___ RECORDS FOR THIS EXERCISE ___

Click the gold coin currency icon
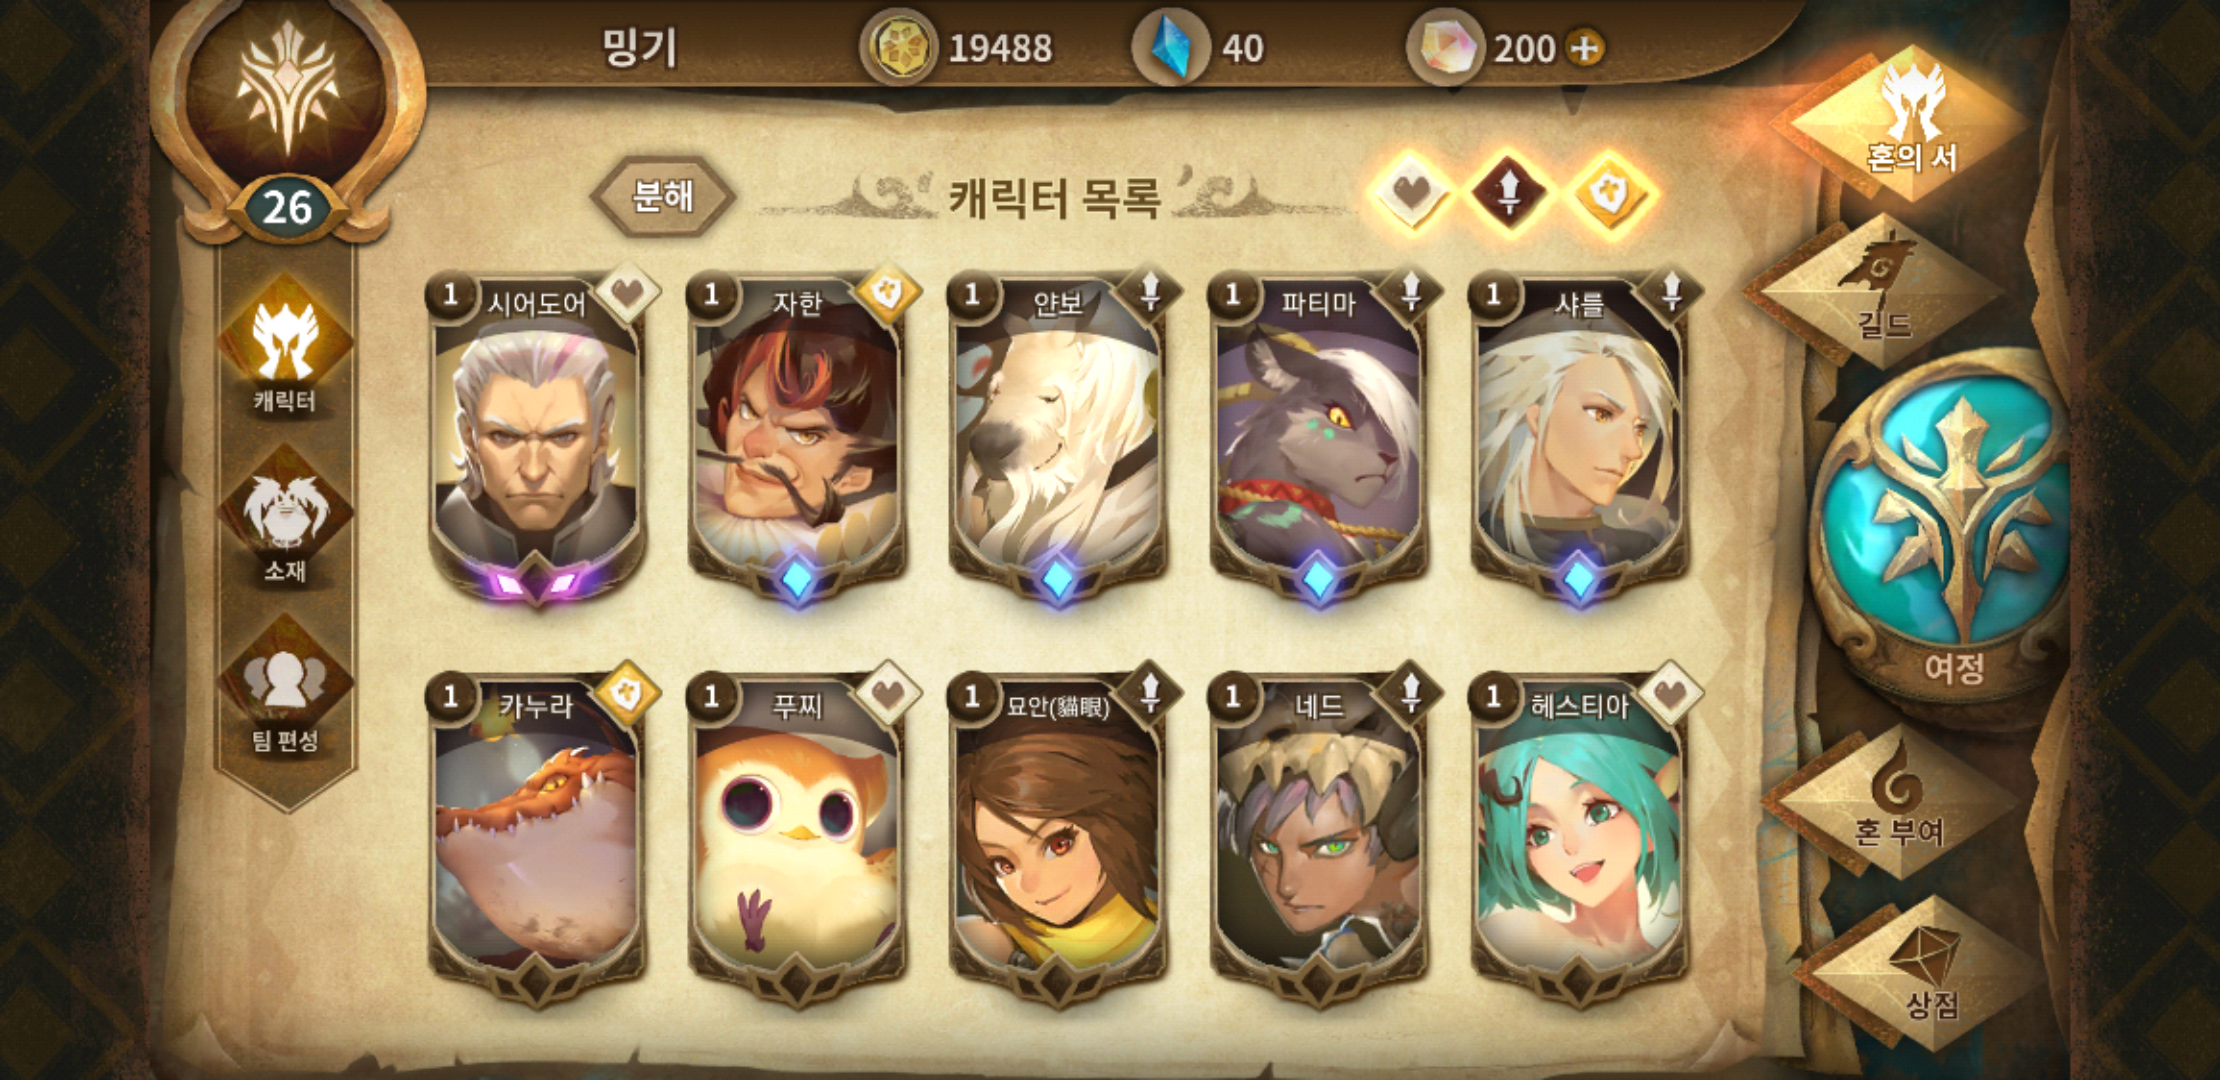The width and height of the screenshot is (2220, 1080). pos(898,47)
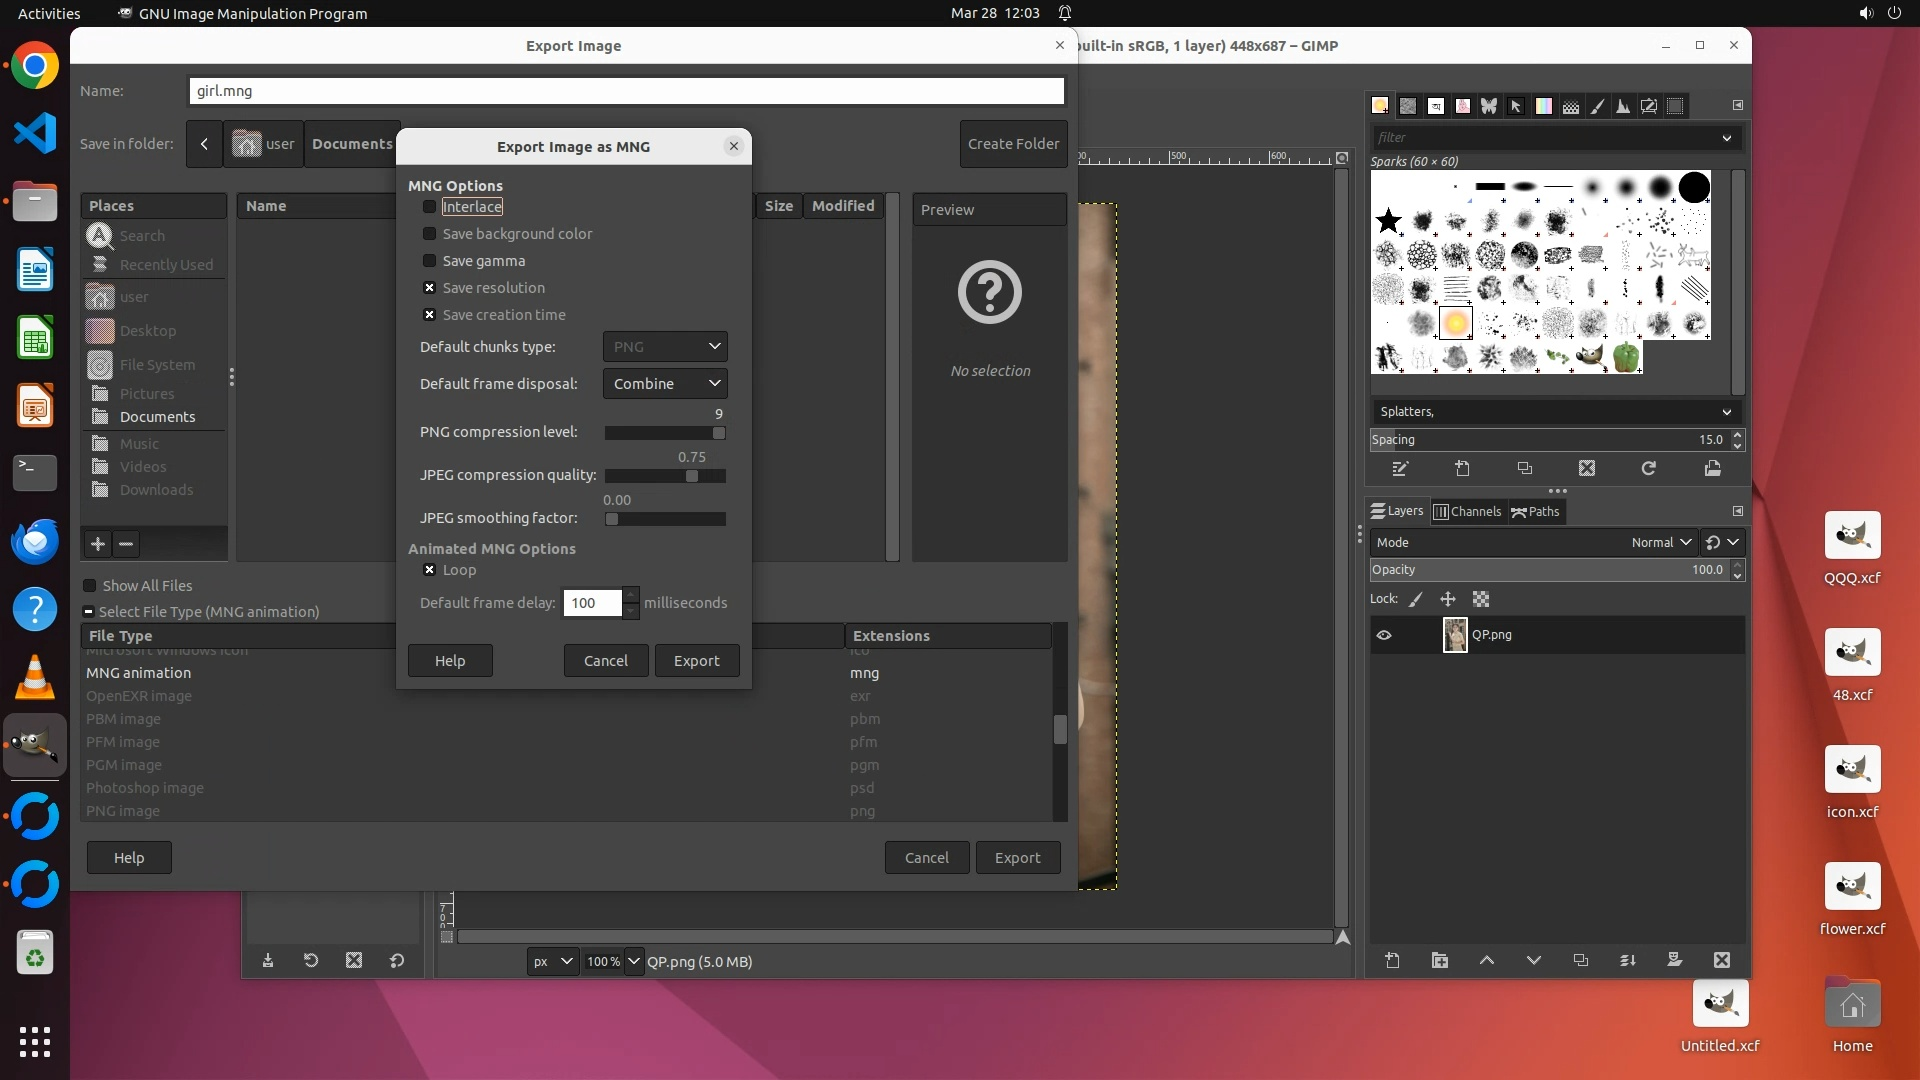This screenshot has height=1080, width=1920.
Task: Toggle the Save gamma checkbox
Action: pyautogui.click(x=430, y=261)
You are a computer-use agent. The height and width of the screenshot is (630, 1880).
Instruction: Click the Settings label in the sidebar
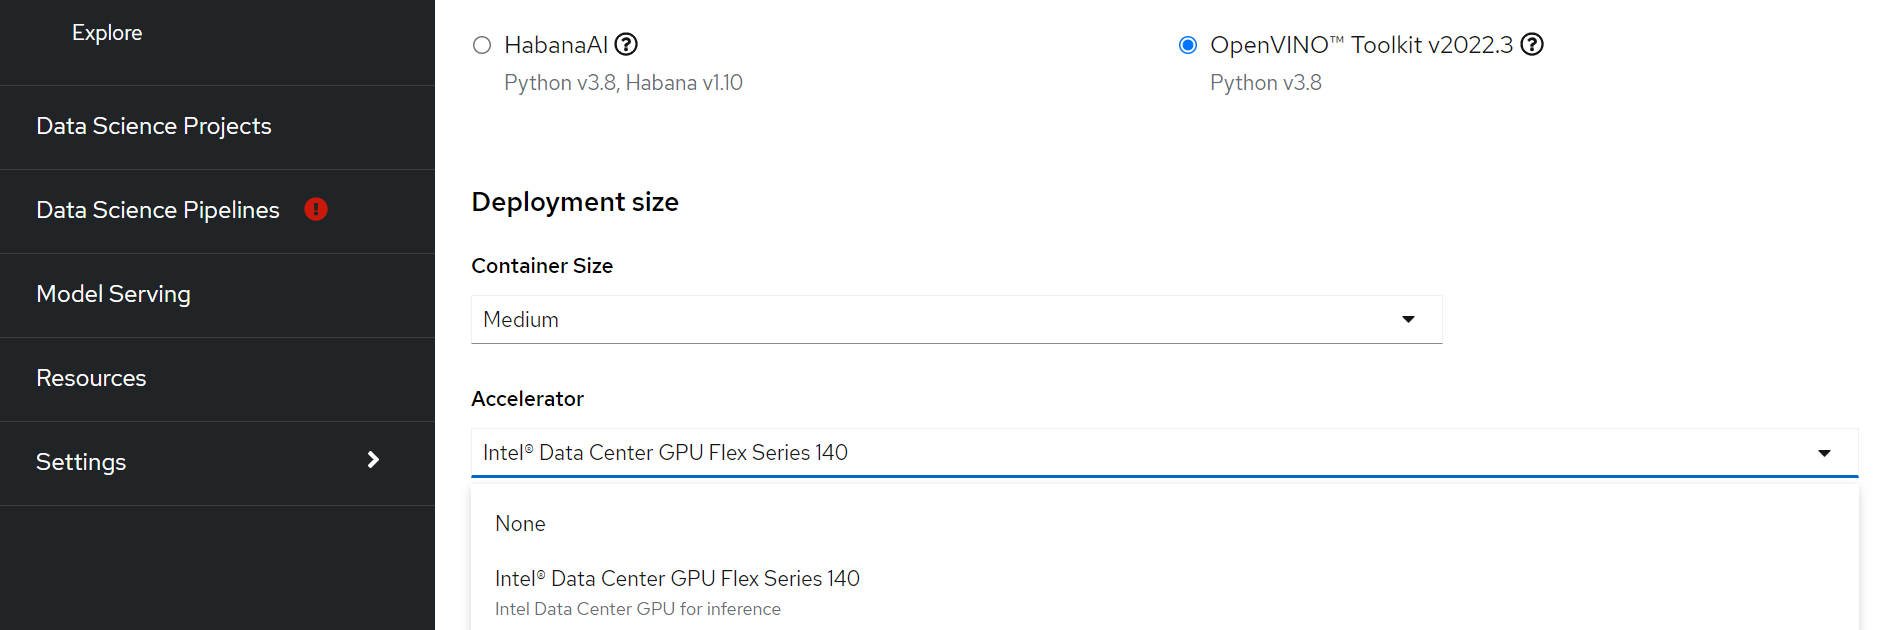click(x=81, y=462)
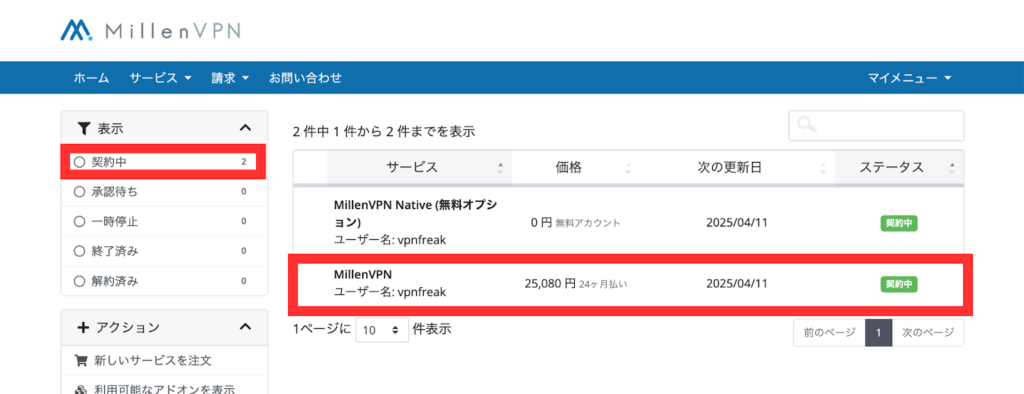The width and height of the screenshot is (1024, 394).
Task: Open the サービス menu in the navigation bar
Action: 160,78
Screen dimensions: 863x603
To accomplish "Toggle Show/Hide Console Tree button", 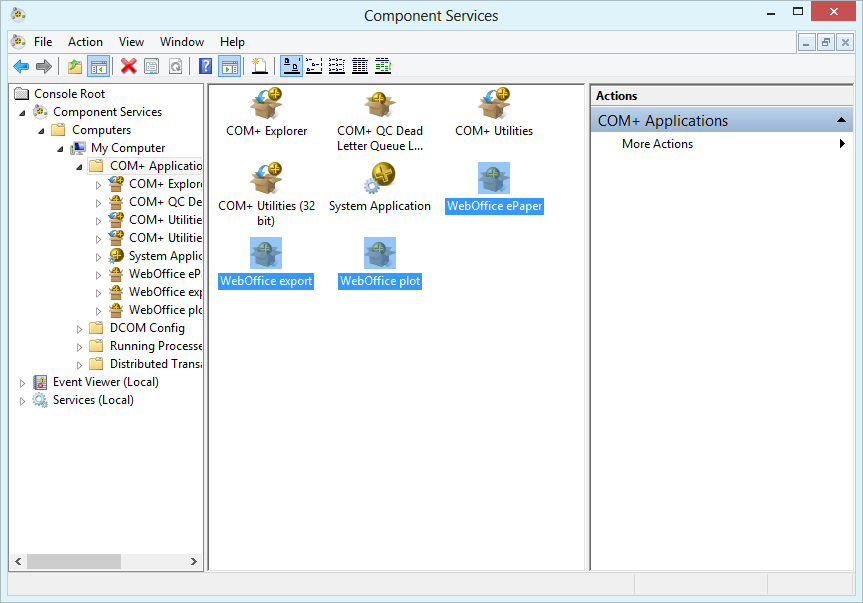I will coord(98,66).
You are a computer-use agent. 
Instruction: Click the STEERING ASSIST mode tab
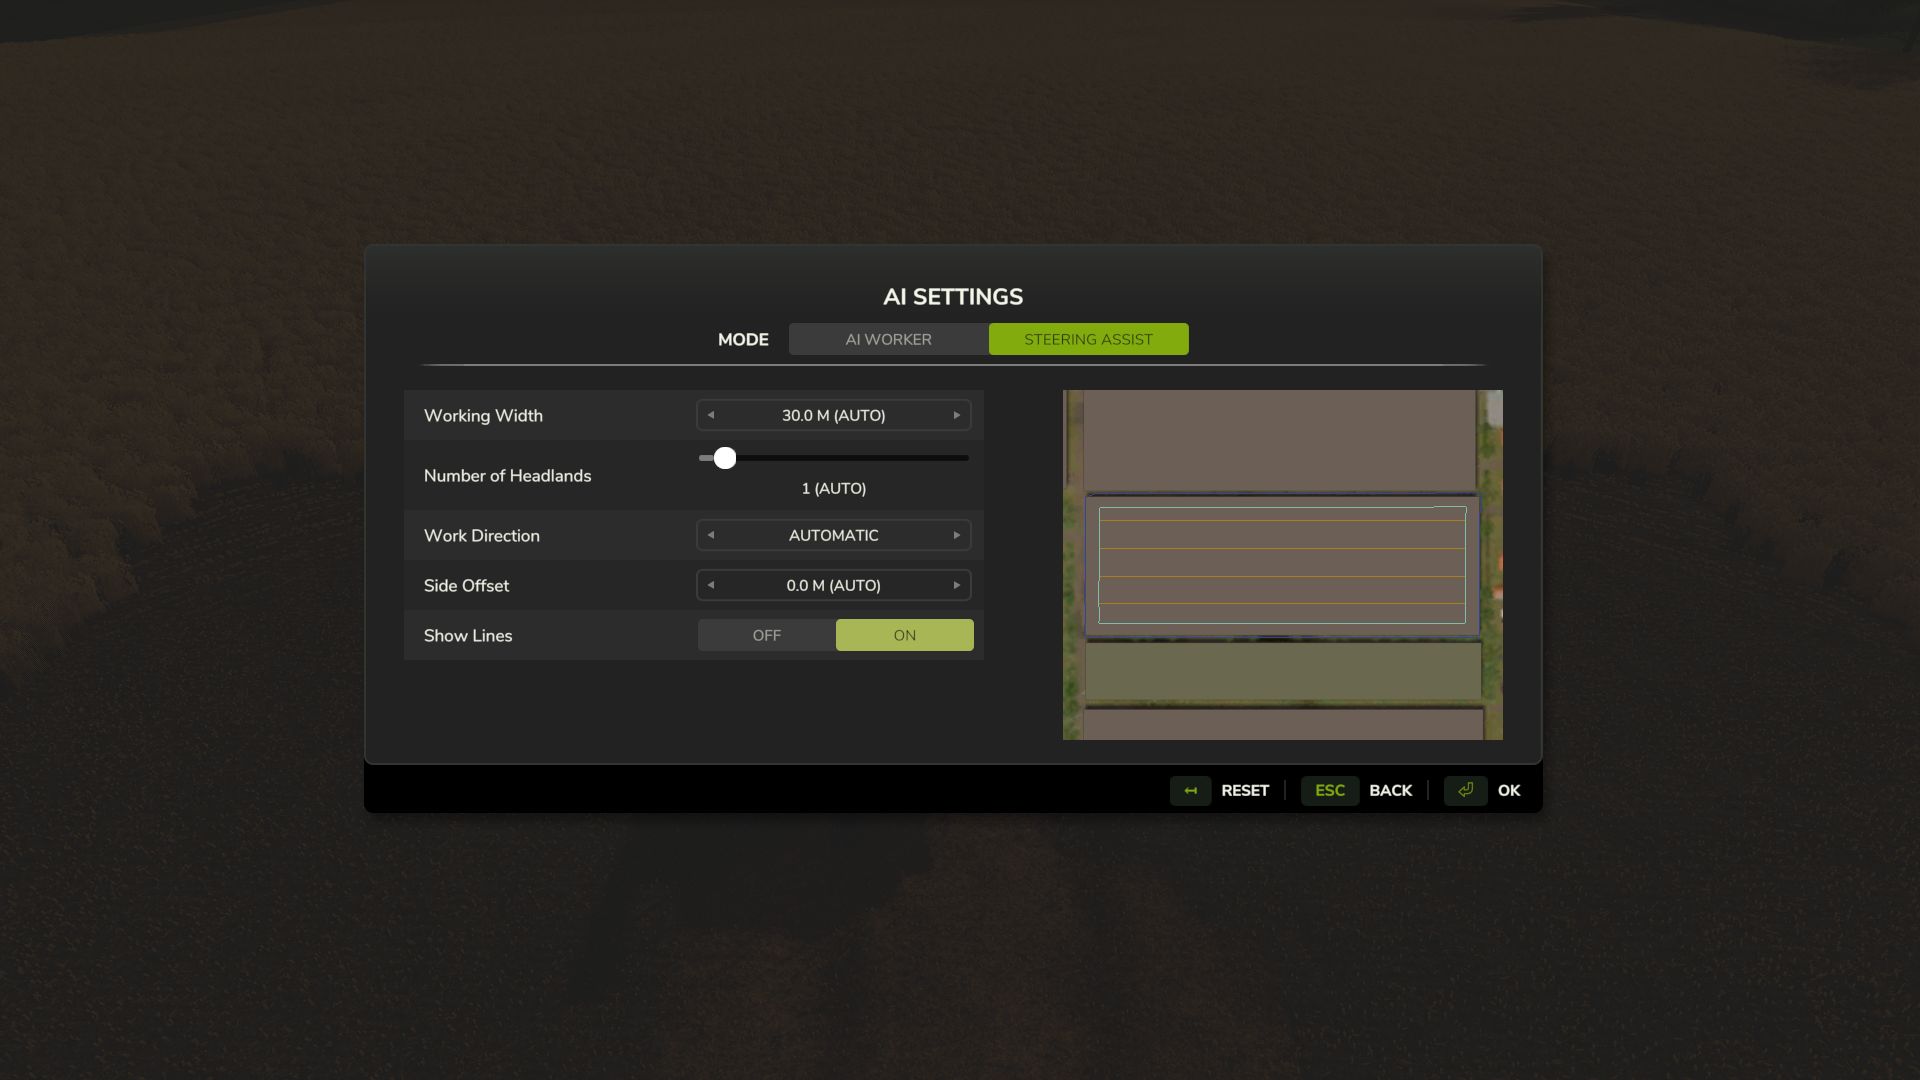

___

Identify every line in the rows above that contains the string "Instruction", matching case exactly, and copy each such line in full.

• THE COMPLETED TASK
Instruction: Click the Settings label in the sidebar
Instruction: Click the STEERING ASSIST mode tab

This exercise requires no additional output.